だけど何だろう、雰囲気が違う。チャラチャラが鳴りを潜めてる感じがする。
「ルス神……。御心を害するような行為をしてしまった非礼、お詫び致します。ではお詫びを兼ねてひとつ」
頭の中で警鐘が鳴る。チャラ男の言葉が終わる前に私は魔法を発動させていた。【相殺】、相手の魔法を打ち消す魔法。
ズドンッッ‼︎
と大きな音が次の瞬間発生していた。上手くいった、けどまだ終わってない。
「っ、影よ!」
相殺の魔法はそのまま、新しい魔法を発動させ影を操る。影はチャラ男の足を這い上り、体を覆い尽くす。

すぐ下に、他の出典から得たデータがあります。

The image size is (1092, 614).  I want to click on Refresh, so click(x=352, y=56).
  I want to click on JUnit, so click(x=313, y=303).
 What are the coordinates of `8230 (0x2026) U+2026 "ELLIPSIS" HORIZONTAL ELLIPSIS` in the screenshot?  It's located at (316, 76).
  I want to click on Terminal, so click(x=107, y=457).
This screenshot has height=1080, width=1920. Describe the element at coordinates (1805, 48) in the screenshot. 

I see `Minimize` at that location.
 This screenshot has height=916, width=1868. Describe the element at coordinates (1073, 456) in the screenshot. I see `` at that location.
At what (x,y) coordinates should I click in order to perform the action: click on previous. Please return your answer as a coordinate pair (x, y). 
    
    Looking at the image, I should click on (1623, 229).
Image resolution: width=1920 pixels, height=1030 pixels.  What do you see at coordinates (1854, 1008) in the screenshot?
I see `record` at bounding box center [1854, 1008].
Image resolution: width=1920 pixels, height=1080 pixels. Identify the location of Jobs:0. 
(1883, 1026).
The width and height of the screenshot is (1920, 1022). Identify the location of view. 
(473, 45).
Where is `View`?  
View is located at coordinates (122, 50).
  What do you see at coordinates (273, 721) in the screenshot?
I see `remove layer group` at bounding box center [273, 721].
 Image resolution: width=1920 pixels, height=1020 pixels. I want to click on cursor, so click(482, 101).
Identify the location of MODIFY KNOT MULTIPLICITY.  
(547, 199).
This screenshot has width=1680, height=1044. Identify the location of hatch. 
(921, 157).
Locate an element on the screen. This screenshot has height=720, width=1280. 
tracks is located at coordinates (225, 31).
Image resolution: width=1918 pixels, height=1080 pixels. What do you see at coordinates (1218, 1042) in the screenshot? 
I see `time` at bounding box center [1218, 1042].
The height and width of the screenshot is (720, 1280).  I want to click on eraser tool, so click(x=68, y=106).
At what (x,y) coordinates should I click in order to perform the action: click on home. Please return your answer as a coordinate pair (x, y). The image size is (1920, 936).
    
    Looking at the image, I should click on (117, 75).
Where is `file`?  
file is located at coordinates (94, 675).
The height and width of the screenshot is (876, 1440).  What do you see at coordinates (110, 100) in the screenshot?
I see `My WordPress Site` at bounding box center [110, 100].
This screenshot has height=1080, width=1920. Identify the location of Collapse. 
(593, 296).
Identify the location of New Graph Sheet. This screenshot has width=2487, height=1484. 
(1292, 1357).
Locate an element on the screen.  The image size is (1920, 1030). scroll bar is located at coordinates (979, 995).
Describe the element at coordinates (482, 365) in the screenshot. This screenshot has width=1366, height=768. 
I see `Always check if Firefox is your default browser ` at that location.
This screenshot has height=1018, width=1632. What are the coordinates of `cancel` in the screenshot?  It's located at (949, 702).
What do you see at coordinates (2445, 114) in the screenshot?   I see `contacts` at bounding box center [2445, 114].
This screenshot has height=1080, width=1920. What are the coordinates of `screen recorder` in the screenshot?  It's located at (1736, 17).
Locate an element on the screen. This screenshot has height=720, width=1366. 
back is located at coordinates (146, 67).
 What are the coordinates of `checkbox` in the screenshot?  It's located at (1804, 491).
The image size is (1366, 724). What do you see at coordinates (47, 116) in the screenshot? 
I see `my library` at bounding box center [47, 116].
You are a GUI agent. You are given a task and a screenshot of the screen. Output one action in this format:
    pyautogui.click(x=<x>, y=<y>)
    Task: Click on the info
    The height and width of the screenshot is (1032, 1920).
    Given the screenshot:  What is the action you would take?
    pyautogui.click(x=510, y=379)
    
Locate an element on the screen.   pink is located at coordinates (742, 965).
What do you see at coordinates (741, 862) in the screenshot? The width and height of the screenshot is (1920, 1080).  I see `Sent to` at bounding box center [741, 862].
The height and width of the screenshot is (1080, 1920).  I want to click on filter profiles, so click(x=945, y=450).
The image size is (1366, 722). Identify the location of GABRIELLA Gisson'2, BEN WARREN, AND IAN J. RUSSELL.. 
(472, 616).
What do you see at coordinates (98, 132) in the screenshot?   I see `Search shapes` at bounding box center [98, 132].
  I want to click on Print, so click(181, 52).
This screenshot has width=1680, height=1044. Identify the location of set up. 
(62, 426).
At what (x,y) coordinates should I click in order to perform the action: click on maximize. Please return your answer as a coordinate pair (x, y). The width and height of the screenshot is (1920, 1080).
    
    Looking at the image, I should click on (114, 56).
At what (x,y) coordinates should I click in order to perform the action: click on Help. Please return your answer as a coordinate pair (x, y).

もちろんそんなものでどうにかなるとは思ってない。だからほら、すぐにチャラ男は転移して隣へと移動している。
「……【奇跡の栄光を】」
光が迸る。相殺に加えて影の結界を展開する。最初に魔法が衝突した時から兄さんたちも手伝ってくれてるけど、足りない。耐えられない。
「【創造主の盾】。管理オプション、当該個体の権限レベルを最低値に。……厳しめ?ああ、同化してるからか。反映遅いな」
ルスが手伝ってくれた。結界は保ち、私たちは無傷だ。
チャラ男を見るルスの目は険しい。ただの障害を見る目じゃない。とても警戒してる感じがする。チャラ男が危険な敵なのはわかってる。ルスにとっても警戒すべき敵なんだ。
「ああ……貴方でさえ否定なさるのか。それともするべきことだから?仕方のないことだから?あぁ、あぁ……ならばそうです、俺がすぐに、すぐにお救い致しますので……っ!」
チャラ男の視線はルスのみに注がれている。狂気を含んだ熱っぽい視線。
嫌そうにルスが首を降る。
「何を聞かされたのか知らないけど……ボクがいつ何から救ってくれって言ったの?勘違いしてるよ、やめてもらいたいな」
「管理者の立場ではそう言わなくてはなりませんよね。わかってます。大丈夫です。もう、進んでいるのです。俺だって、やってますから。片付けますね」
ルスの言葉が通じてない。チャラ男の言葉はこの場の誰も理解できてない。わかりそうなルスでさえ、ね。
「創造権限発動、対象物の消去を」
シン
【奇跡の一光】
チャラ男
【奇跡の栄光を】
両方テラス・ルア
唱えてるのはテラスルアでも、考えている魔法の中身、込めるものが違う……みたいな分け方してます。
あと、この世界でオプションとか言っても「??????」てなります。一章2話にてナルシストがシンに通じなかったように。追々色々設定は明かされますので、ご想像にてお楽しみください。